物語は実体験から生まれた?キーワードで細田守監督作品の“現実性”と魅力をひも解く【スタジオ地図「A to Z」連載第4回】
『時をかける少女』(06)、『サマーウォーズ』(09)、『おおかみこどもの雨と雪』(12)、『バケモノの子』(15)、『未来のミライ』(18)、そして『竜とそばかすの姫』(21)。これまでに国内外の数々の賞に輝き、日本のみならず世界中の観客を魅了し続けているアニメーション映画監督、細田守。そんな細田監督が“生きる”という壮大なテーマに挑んだ最新作『果てしなきスカーレット』が11月21日(金)に公開される。
MOVIE WALKER PRESSでは、スタジオ地図の作品の魅力をA~Zのキーワードからひも解き、細田監督のこだわりと哲学に迫る連載を5回にわたりお届けする。アクションや入道雲など、細田作品の世界観を象徴する要素にフィーチャーした第1回、家族や成長、ヒロインの姿をテーマに解説した第2回、騎士やロケーション、師弟関係といった物語を支える舞台と人物の関係に迫った第3回。今回となる第4回では、個人情報や実体験、口げんか、脚本をキーワードに、細田守監督がどのように“現実”を物語に落とし込み、キャラクターのリアリティを生み出しているのかをひも解いていく。この連載を読みながら、『果てしなきスカーレット』の公開を心待ちにしてほしい。
P…Personal Information【個人情報】
『バケモノの子』の九太の本名は蓮。だが熊徹に名前を訊かれた時、「個人情報だから」と拒み、年齢が9歳だから、との単純な理由で熊徹から九太と命名された。

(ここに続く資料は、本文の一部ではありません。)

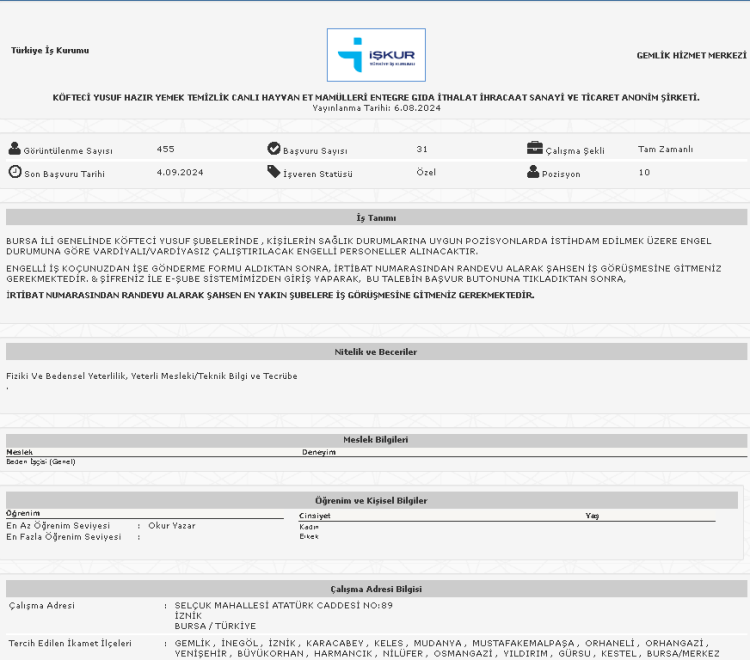Click the briefcase icon beside Çalışma Şekli
This screenshot has height=660, width=750.
[535, 149]
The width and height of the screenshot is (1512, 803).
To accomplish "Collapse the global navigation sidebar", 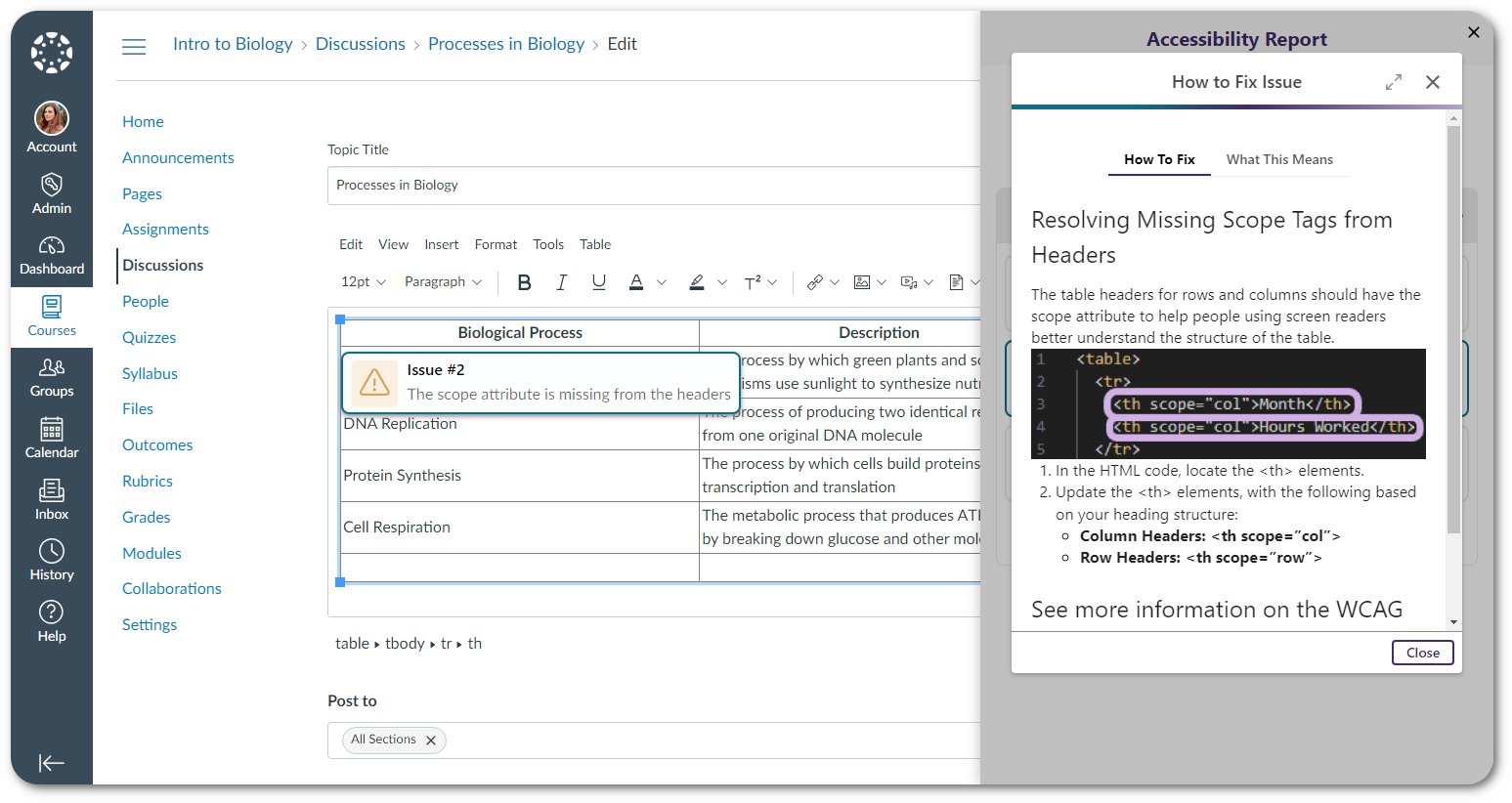I will [52, 763].
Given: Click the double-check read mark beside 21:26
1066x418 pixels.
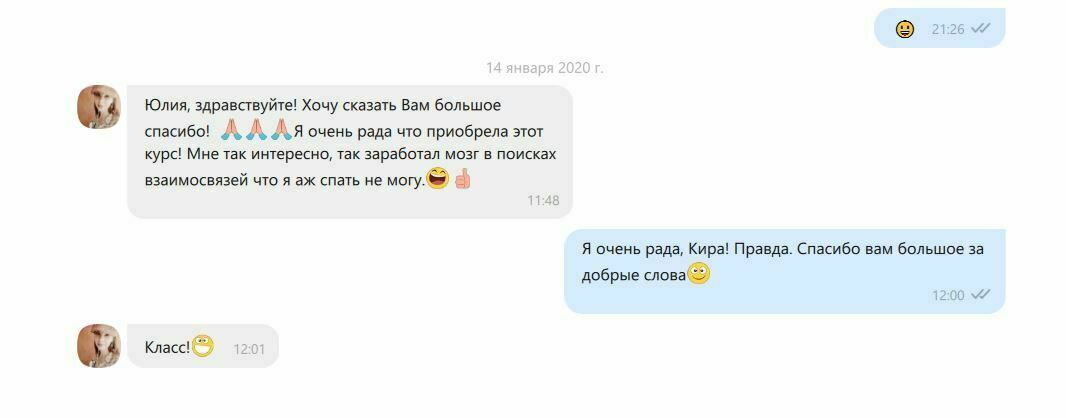Looking at the screenshot, I should tap(980, 29).
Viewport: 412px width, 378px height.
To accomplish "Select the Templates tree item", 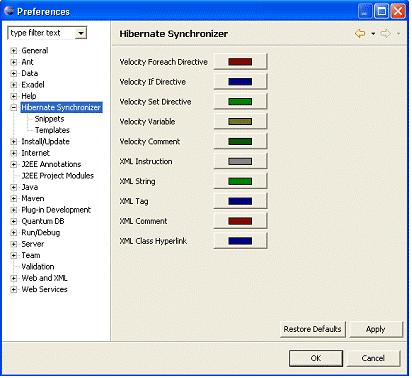I will 52,130.
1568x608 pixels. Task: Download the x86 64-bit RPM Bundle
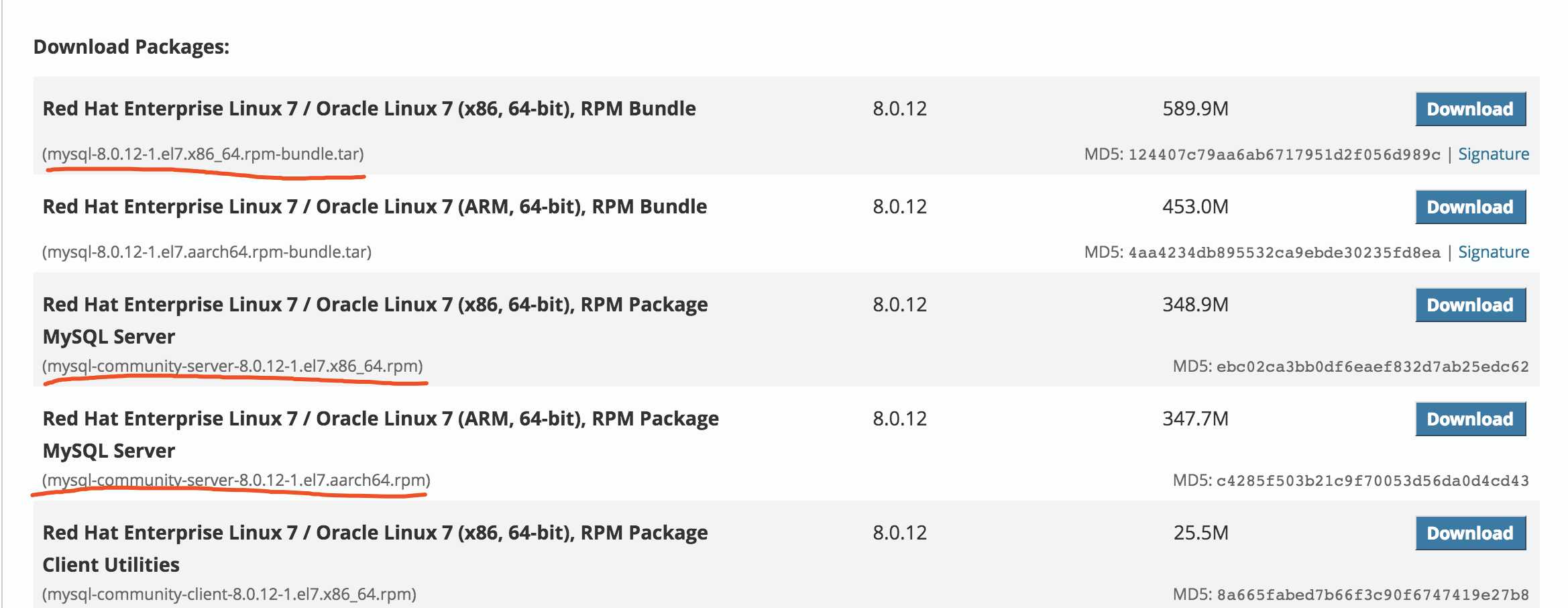point(1470,109)
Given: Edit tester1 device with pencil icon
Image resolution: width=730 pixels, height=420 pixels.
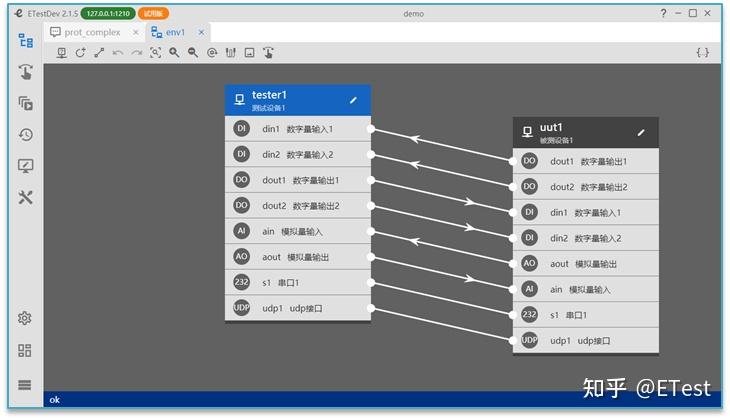Looking at the screenshot, I should point(353,100).
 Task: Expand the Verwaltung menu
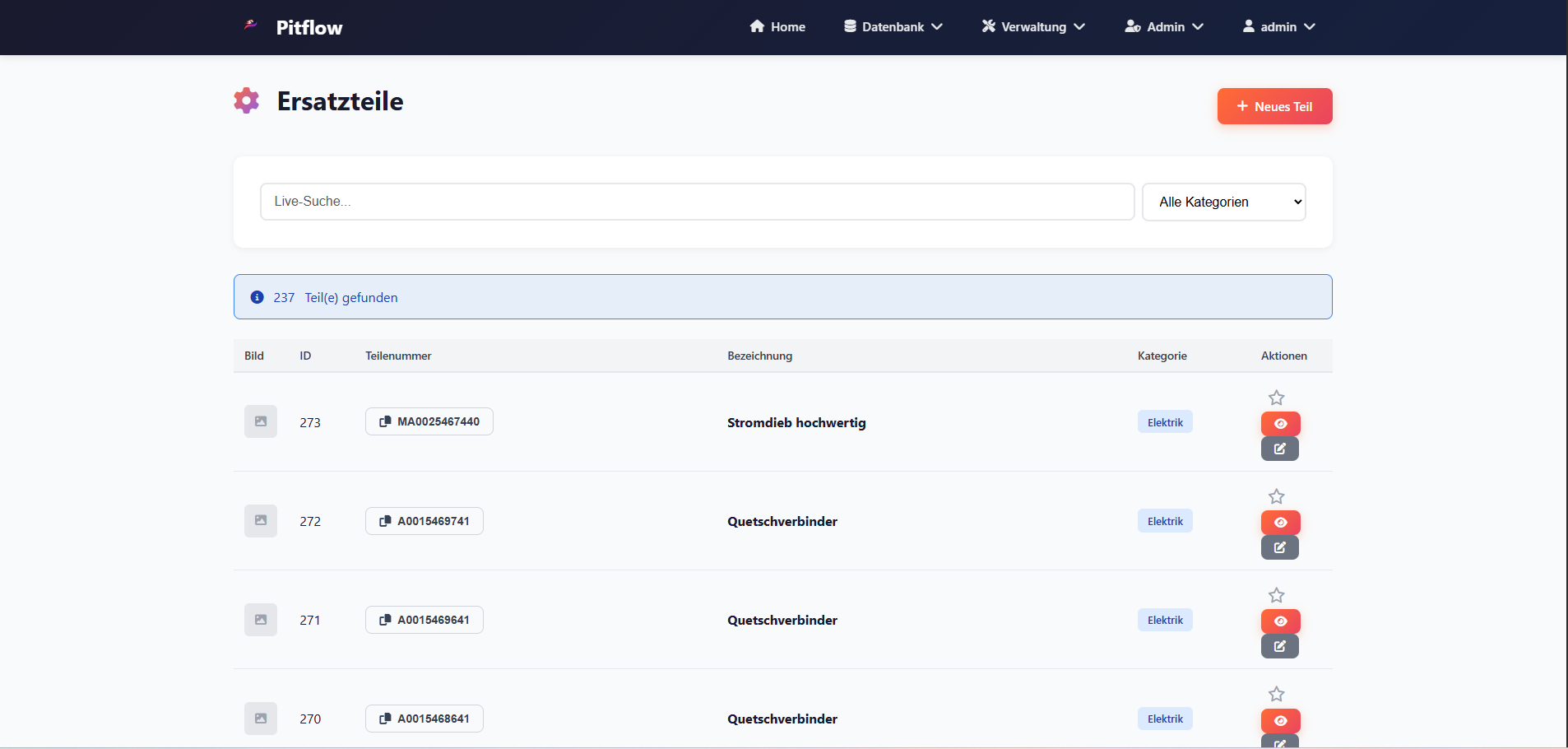[x=1032, y=27]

この個人情報が流出する危険性というテーマは、インターネット世界を題材とした『サマーウォーズ』と『竜とそばかすの姫』で強く打ち出されている。『サマーウォーズ』では仮想空間<OZ>のセキュリティによって守られていた個人情報が、ハッキングAIであるラブマシーンに乗っ取られる。『竜とそばかすの姫』では、竜というアバターの正体が虐待を受ける少年・恵であることを主人公・すずが知り、彼女は恵を守るためにアバターであるベルの状態から、自らの素顔を仮想空間<U>で公開する。この勇気ある行動は、個人情報を晒すことのリスクと背中合わせだ。細田監督はデジタル社会における個人情報の在り方やプライバシー、あるいは匿名性の功罪について問い直し、現代的な問題を浮き彫りにしている。
R…Real Experience【実体験】
細田守作品には監督自身の実体験を反映したパーソナルな側面が色濃くある。例えば、親戚の大家族に触れ合ったことが、『サマーウォーズ』の栄おばあちゃんを中心とする大家族の設定につながった。また結婚後、周囲に子育てする友人が増えたことで『おおかみこどもの雨と雪』が生まれ、男の子が誕生したことで『バケモノの子』や『未来のミライ』に結実した。
個人的な日常の変化…つまり自分史の変遷を映画作りに込める細田監督。それゆえ彼のアニメーションには世界中のどこでも起きている、等身大の生活者としての実感が備わるのだ。